Advertisement

Woman pleads guilty to fraud

Share

A Costa Mesa woman faces up to 20 years in prison when she’s scheduled to be sentenced in April for participating in the largest medical insurance fraud in the nation’s history, prosecutors said Friday.

Sue Nanda, 40, pleaded guilty Friday to felony counts of conspiracy, recruiting patients for fraudulent surgeries, failing to file tax returns, filing fraudulent tax returns and grand theft with an enhancement for white-collar crime. Nanda is one of nearly 20 defendants charged with bilking $154 million from medical insurance companies in California by performing surgeries on people for ailments they didn’t have.
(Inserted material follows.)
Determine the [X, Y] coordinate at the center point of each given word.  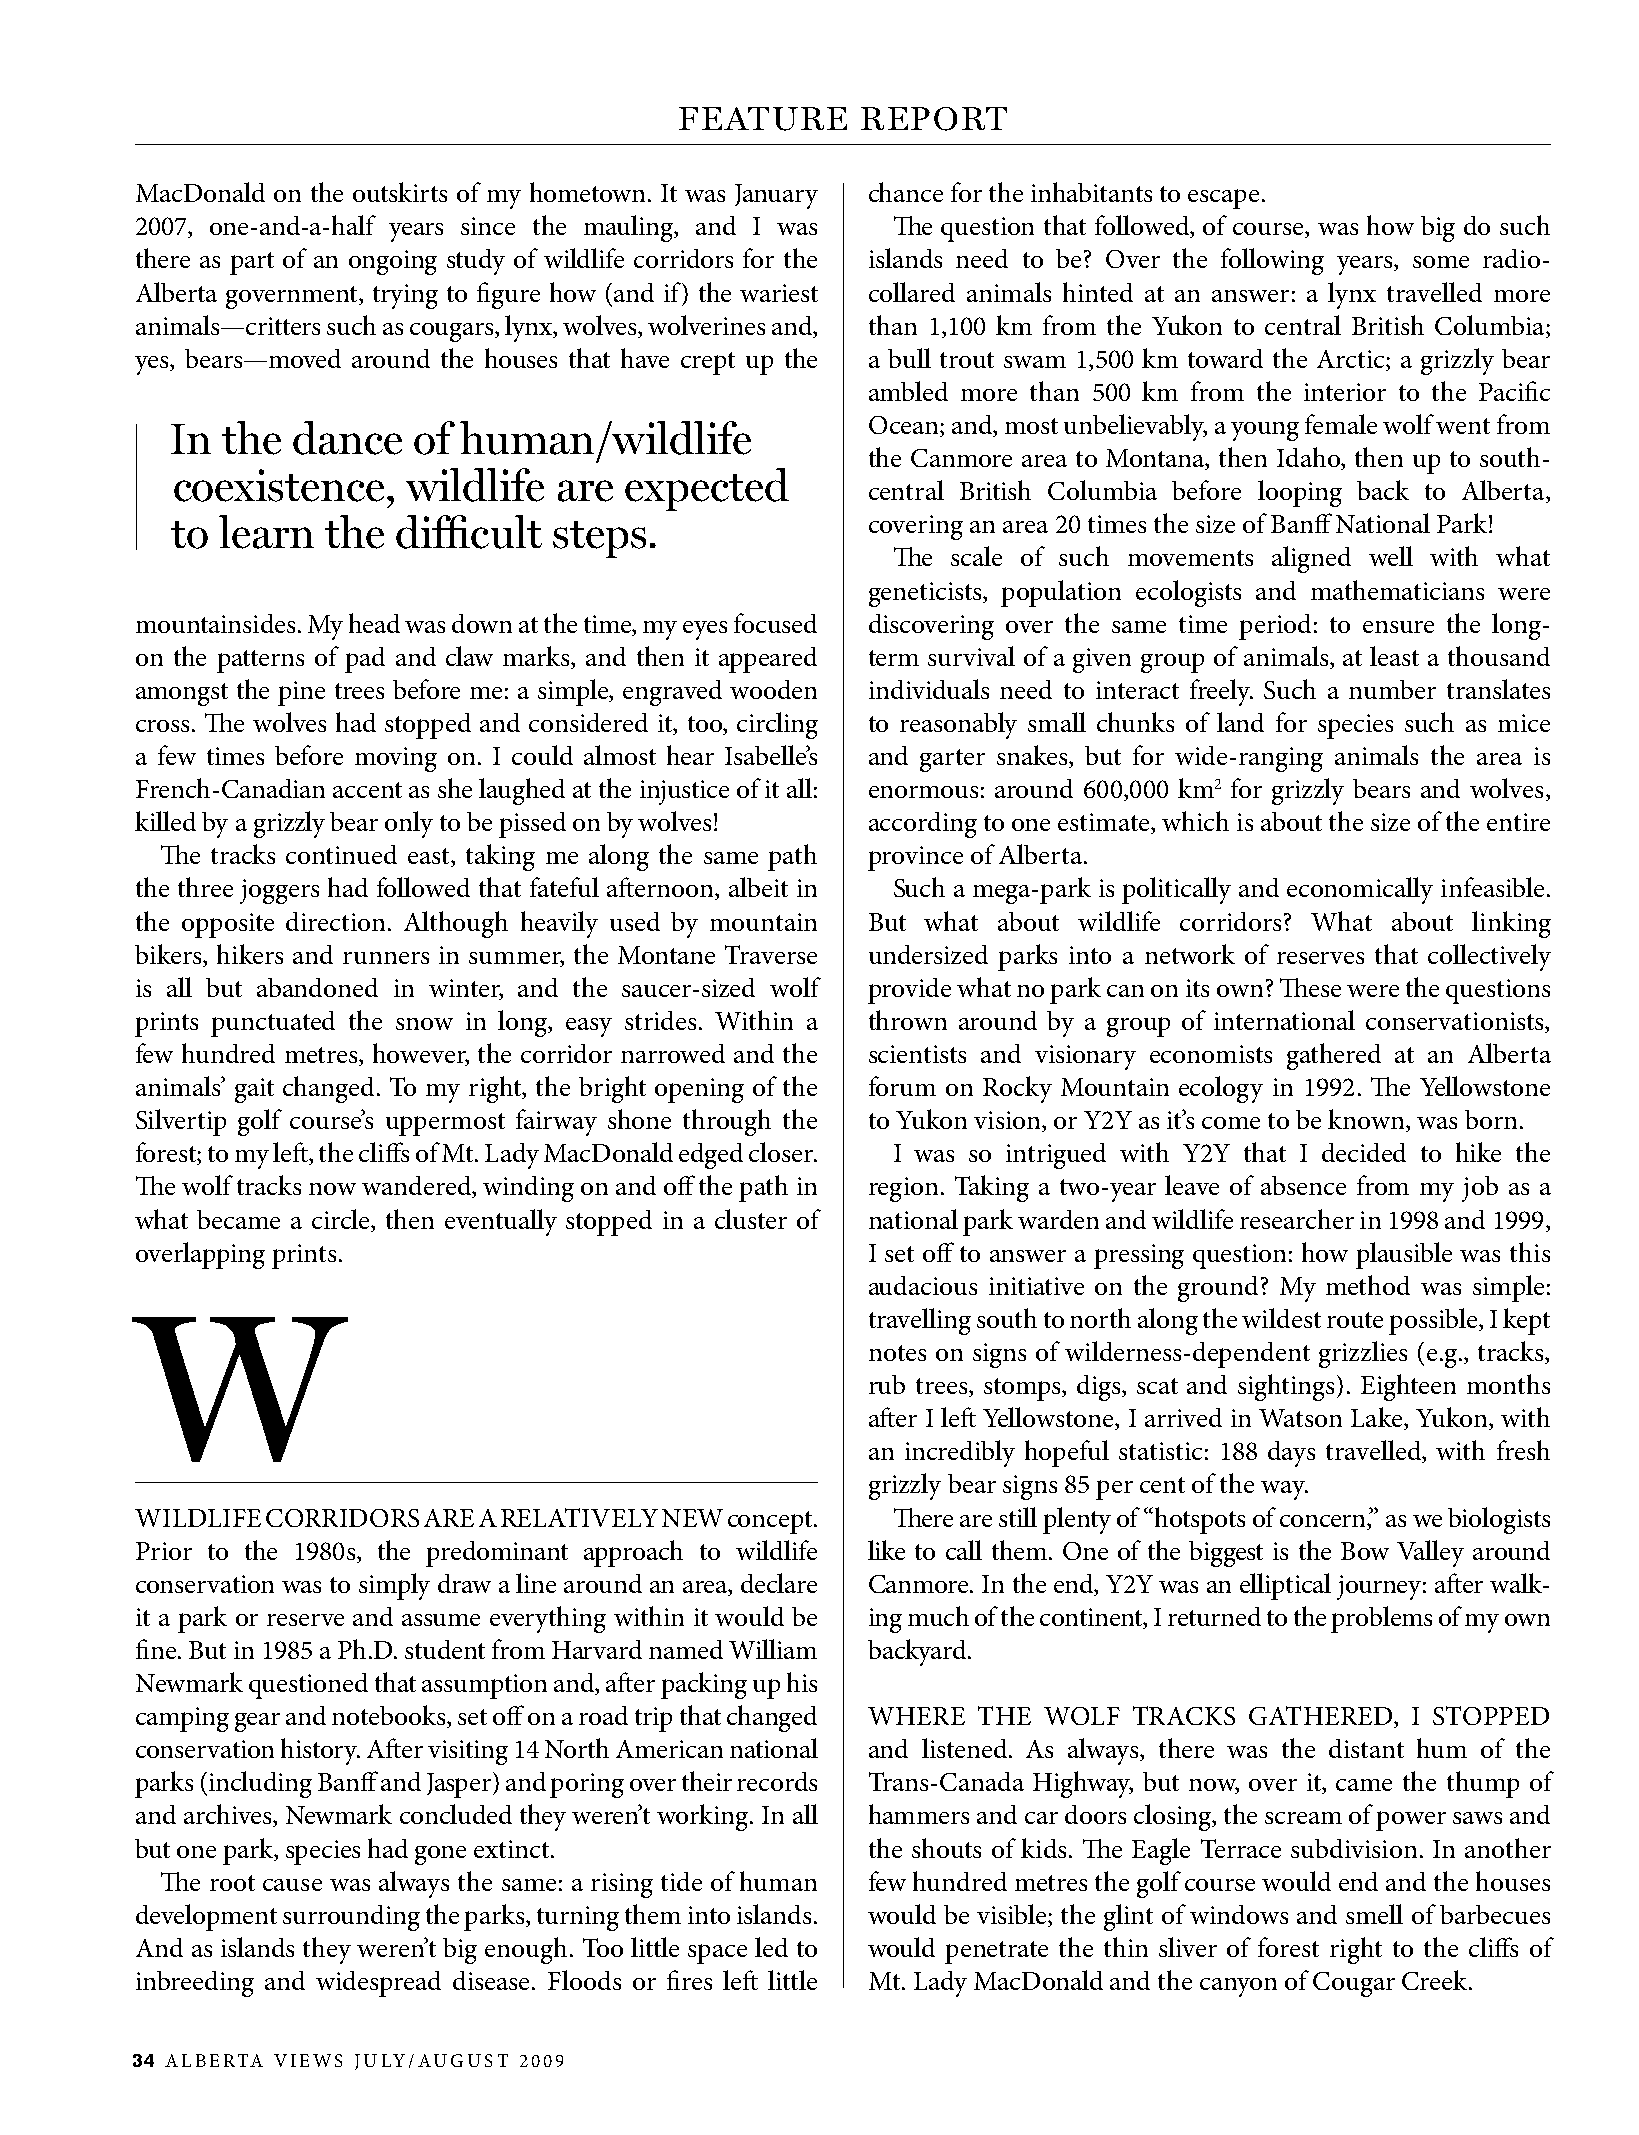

Nanda is accused of being a “capper,” or recruiter who personally contacted more than 170 people from 16 states. Prosecutors said she arranged for “patients” to travel to the Unity Outpatient Surgery Center in Buena Park, schedule their surgeries and help coach them on what to say to professionals and how to fill out the paper work.

Advertisement

Patients were paid between $300 and $1,000 or offered discounted cosmetic surgery for their help.

Nanda was named in a 70-page Orange County Grand Jury indictment unsealed last summer following a three-month hearing with more than 50 witnesses.

In one nine-month period, insurance companies paid more than $20 million.

The lead perpetrator in the scheme, Tam Vu Pham, pleaded guilty and was sentenced to 12 years in prison last year.